Correct Coding Policy

The Correct Coding Initiative was developed to promote national correct coding methodologies and to control improper coding leading to inappropriate payment in Part B claims.

The principles for the correct coding policy are:

The service represents the standard of care in accomplishing the overall procedure;

The service is necessary to successfully accomplish the comprehensive procedure. Failure to perform the service may compromise the success of the procedure; and

The service does not represent a separately identifiable procedure unrelated to the comprehensive procedure planned.

For a detailed description of the correct coding policy, refer to http://www.cms.hhs.gov/medlearn/ncci.asp.
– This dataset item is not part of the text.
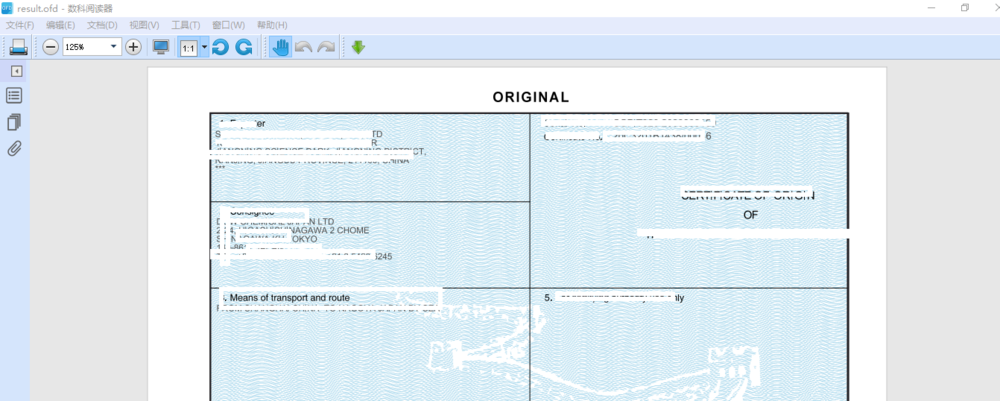
Task: Rotate the page counterclockwise
Action: pos(220,47)
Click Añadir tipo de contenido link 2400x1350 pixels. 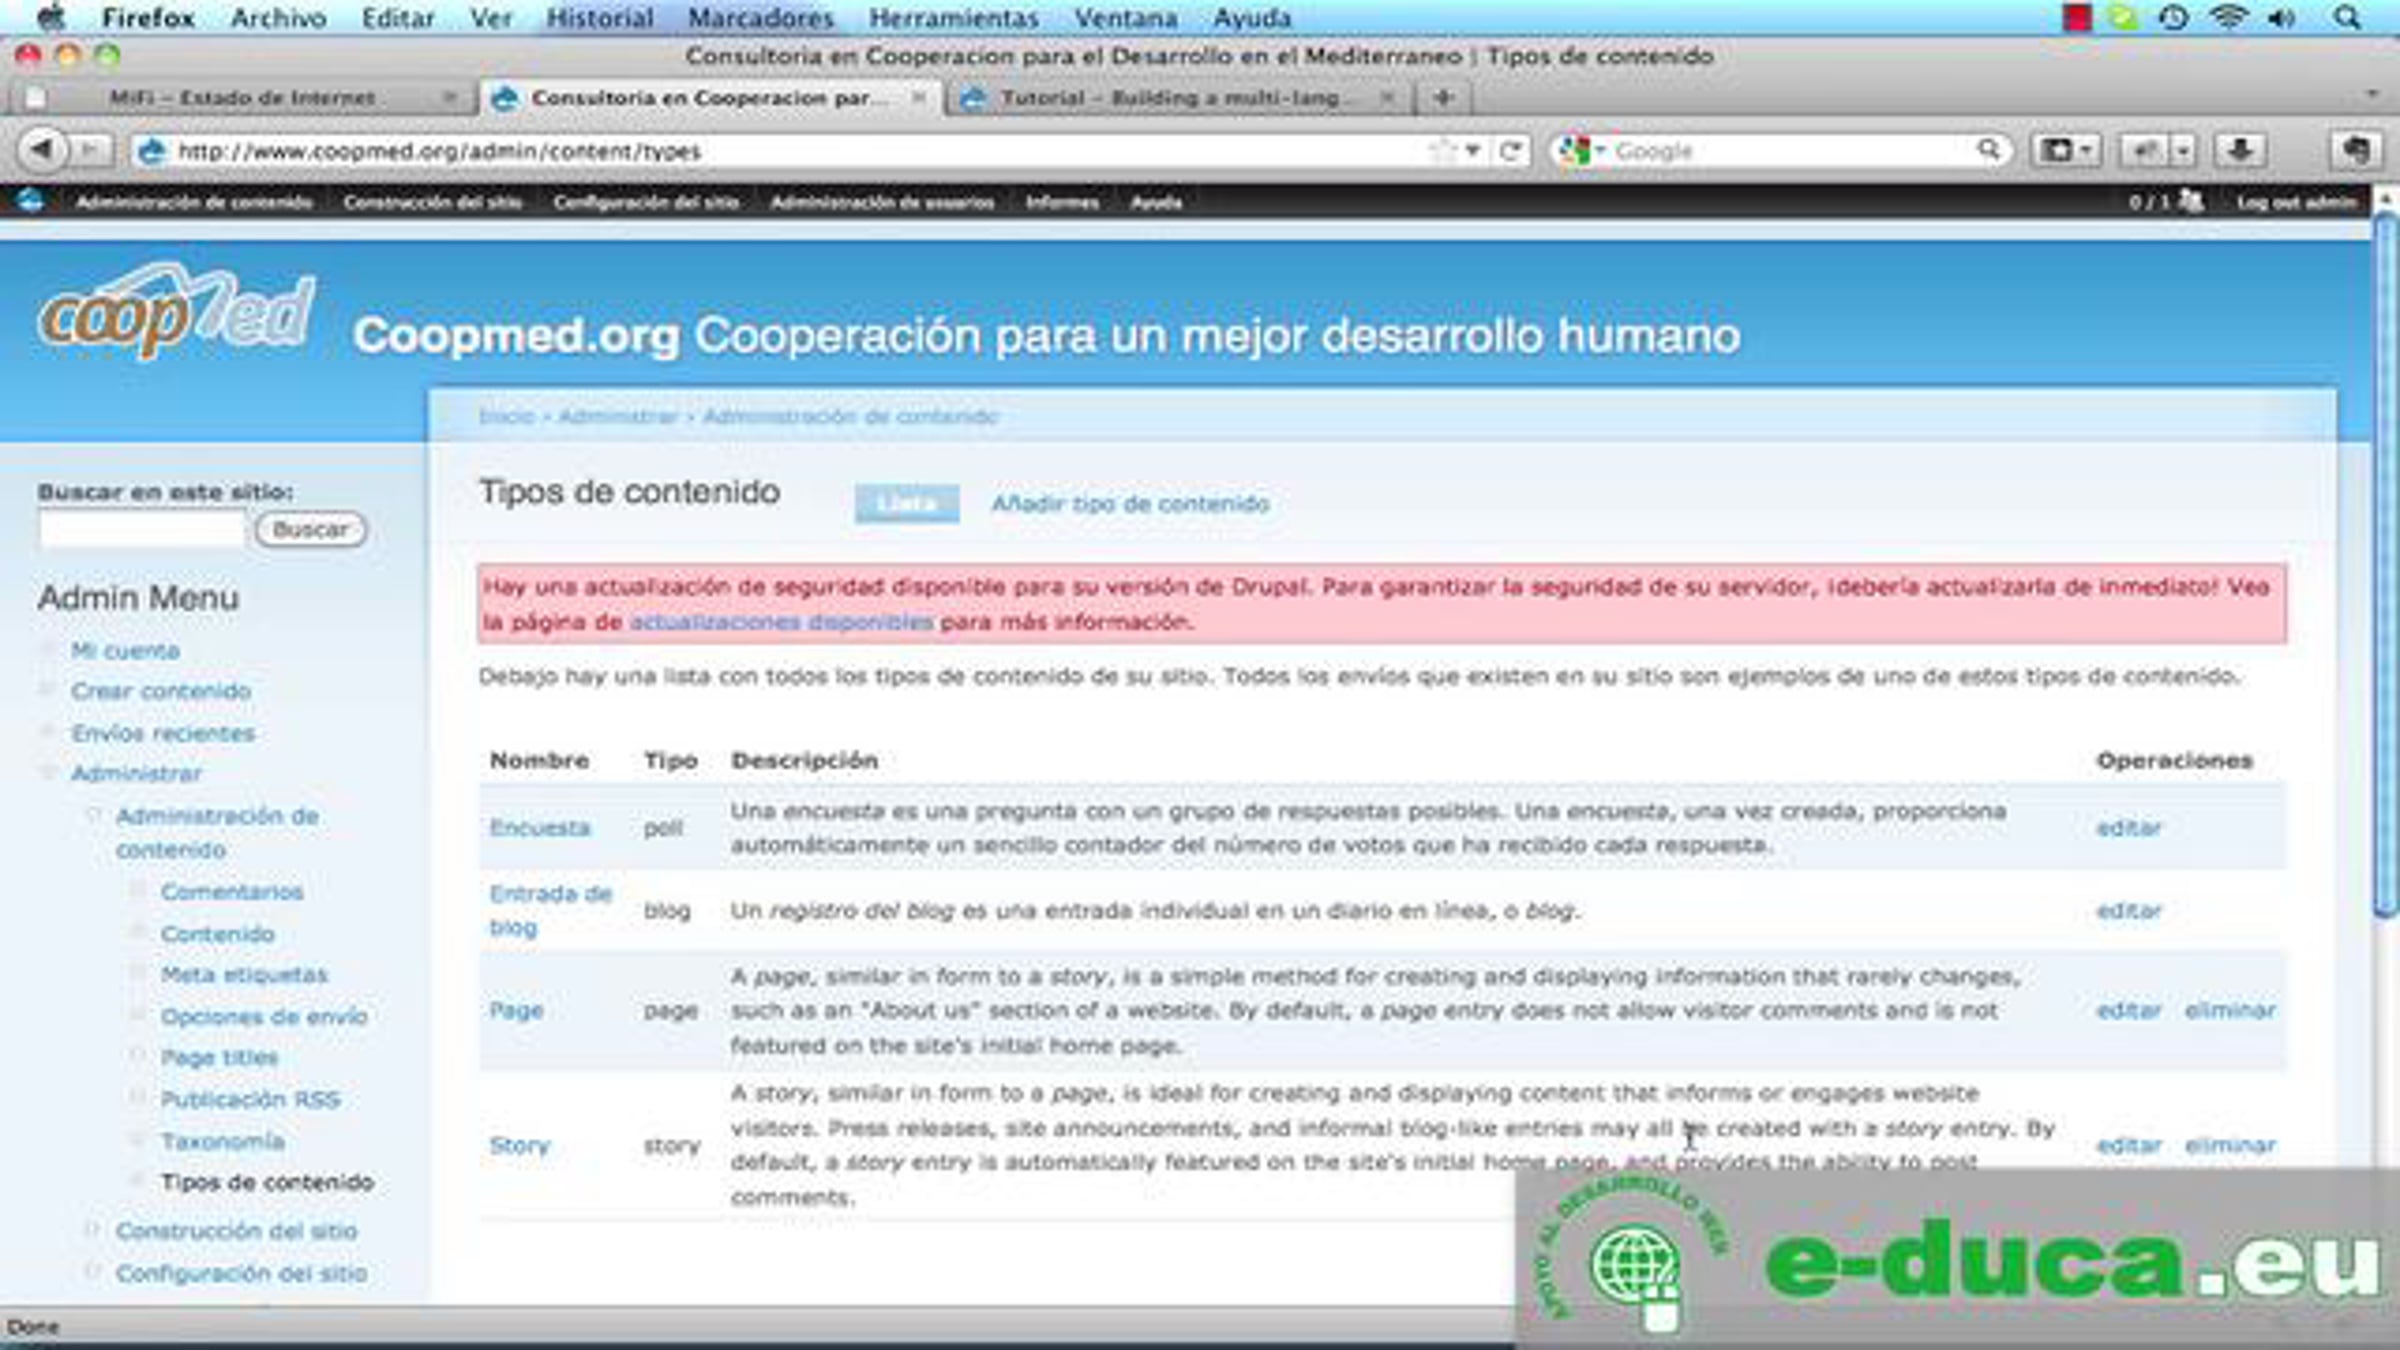[1130, 503]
The CMS as well as many third party payers have adopted the HCPCS/CPT coding system for use by physicians and others to describe services rendered. The system contains three levels of codes. Level I contains the American Medical Association’s Current Procedural Terminology (CPT) numeric codes. Level II contains alpha-numeric codes primarily for items and services not included in CPT. Level III contains carrier specific codes that are not included in either Level I or Level II. For a list of CPT and HCPCS codes refer to the CMS Web site.

The following general coding policies encompass coding principles that are to be applied in the review of Medicare claims. They are the basis for the correct coding edits that are installed in the claims processing systems effective January 1, 1996.



A. Coding Based on Standards of Medical/Surgical Practice

All services integral to accomplishing a procedure are considered bundled into that procedure and, therefore, are considered a component part of the comprehensive code. Many of these generic activities are common to virtually all procedures and, on other occasions, some are integral to only a certain group of procedures, but are still essential to accomplish these particular procedures. Accordingly, it is inappropriate to separately report these services based on standard medical and surgical principles.
Because many services are unique to individual CPT coding sections, the rationale for rebundling is described in that particular section of the detailed coding narratives that are transmitted to carriers periodically.



B. CPT Procedure Code Definition

The format of the CPT manual includes descriptions of procedures, which are, in order to conserve space, not listed in their entirety for all procedures. The partial description is indented under the main entry. The main entry then encompasses the portion of the description preceding the semicolon. The main entry applies to and is a part of all indented entries, which follow with their codes.

In the course of other procedure descriptions, the code definition specifies other procedures that are included in this comprehensive code. In addition, a code description may define a rebundling relationship where one code is a part of another based on the language used in the descriptor.

C. CPT Coding Manual Instruction/Guideline

Each of the six major subsections include guidelines that are unique to that section. These directions are not all inclusive of nor limited to, definitions of terms, modifiers, unlisted procedures or services, special or written reports, details about reporting separate, and multiple or starred procedures and qualifying circumstances.

D. Coding Services Supplemental to Principal Procedure (Add-On Codes) Code

Generally, these are identified with the statement “list separately in addition to code for primary procedure” in parentheses, and other times the supplemental code is used only with certain primary codes, which are parenthetically identified. The reason for these CPT codes is to enable physicians and others to separately identify a service that is performed in certain situations as an additional service. Incidental services that are necessary to accomplish the primary procedure (e.g., lysis of adhesions in the course of an open cholecystectomy) are not separately billed.

E. Separate Procedures

The narrative for many CPT codes includes a parenthetical statement that the procedure represents a “separate procedure.”

The inclusion of this statement indicates that the procedure, while possible to perform separately, is generally included in a more comprehensive procedure, and the service is not to be billed when a related, more comprehensive, service is performed. The “separate procedure” designation is used with codes in the surgery (CPT codes 10000-69999), radiology (CPT codes 70000-79999), and medicine (CPT codes 90000-99199) sections. When a related procedure from the same section, subsection, category, or subcategory is performed, a code with the designation of “separate procedure” is not to be billed with the primary procedure.